(Data entries)
·····

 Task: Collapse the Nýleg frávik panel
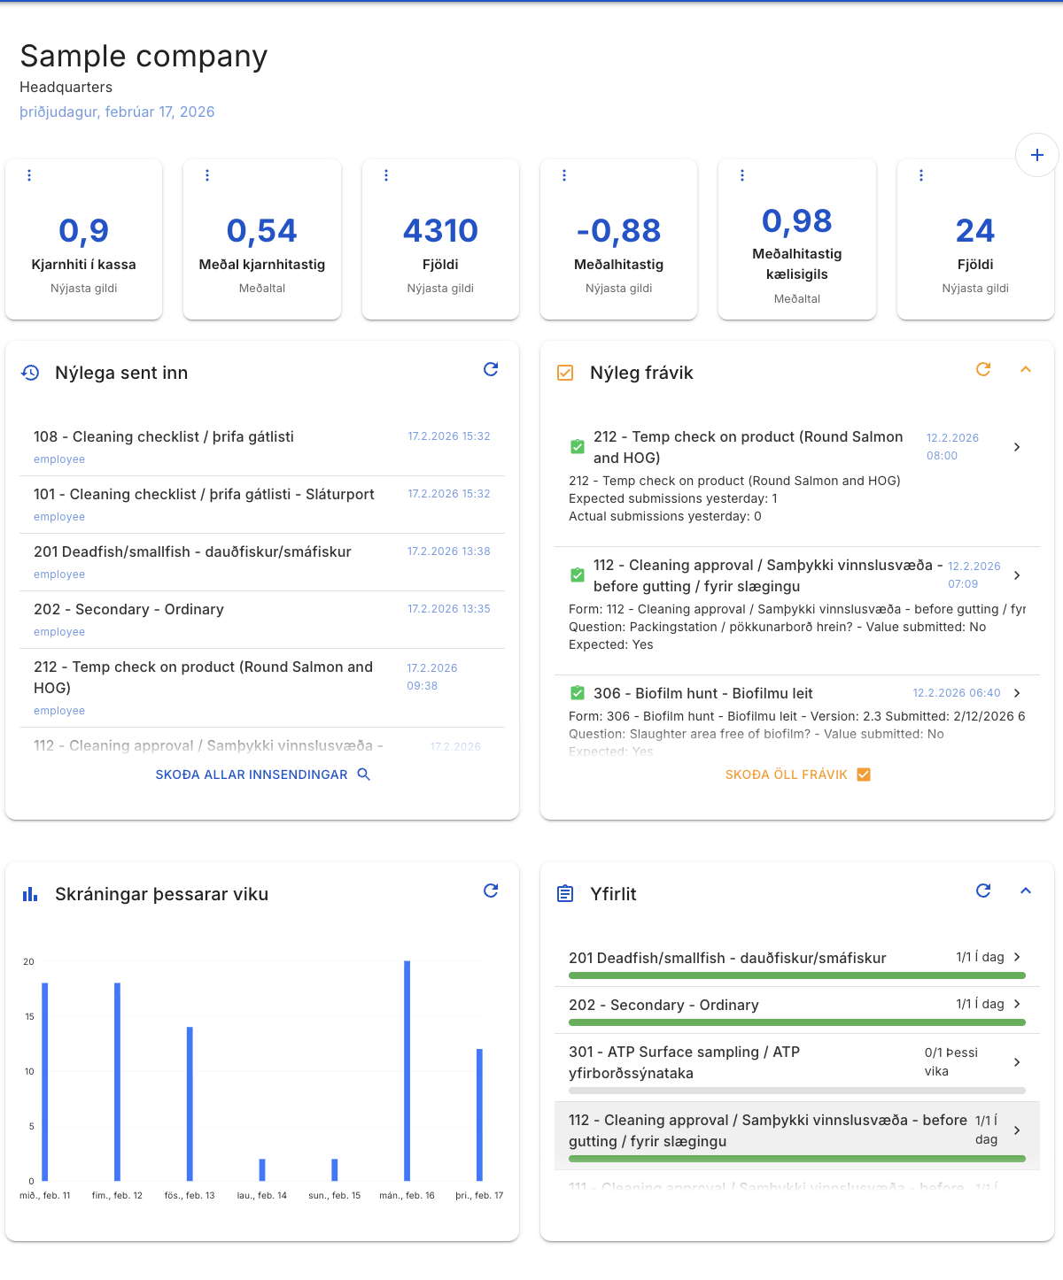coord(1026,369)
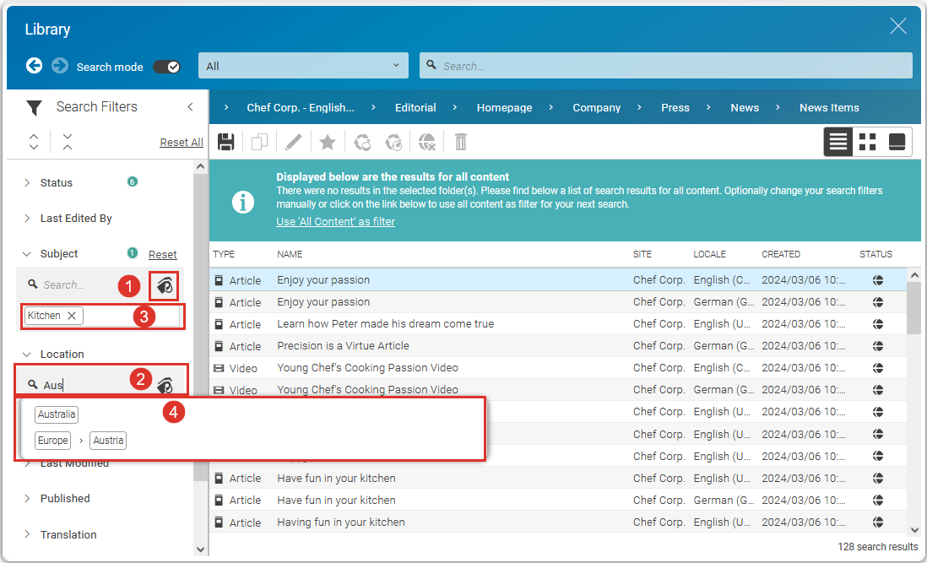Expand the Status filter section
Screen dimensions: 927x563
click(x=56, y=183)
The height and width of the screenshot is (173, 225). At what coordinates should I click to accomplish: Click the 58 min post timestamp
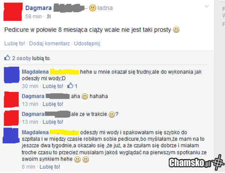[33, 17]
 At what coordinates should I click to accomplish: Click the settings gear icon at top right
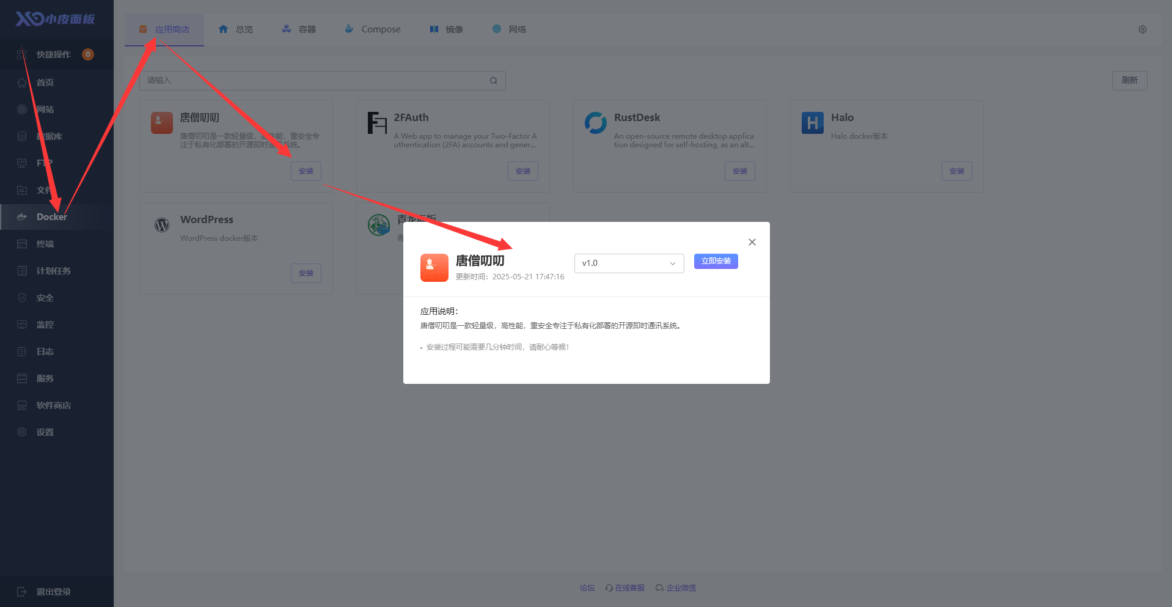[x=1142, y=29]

·····

(Task directions)
Rewrite the material above, changing every "coordinates" to "position" and keeping all else unchanged. Leave out the pictures.

(Solution to this problem)
 Task: Collapse the Nýleg frávik panel
coord(1026,369)
Expand the Status filter section
Screen dimensions: 927x563
click(x=56, y=183)
The height and width of the screenshot is (173, 225). At what position should I click to accomplish: Click the 58 min post timestamp
[33, 17]
 At what position should I click to accomplish: Click the settings gear icon at top right
[x=1142, y=29]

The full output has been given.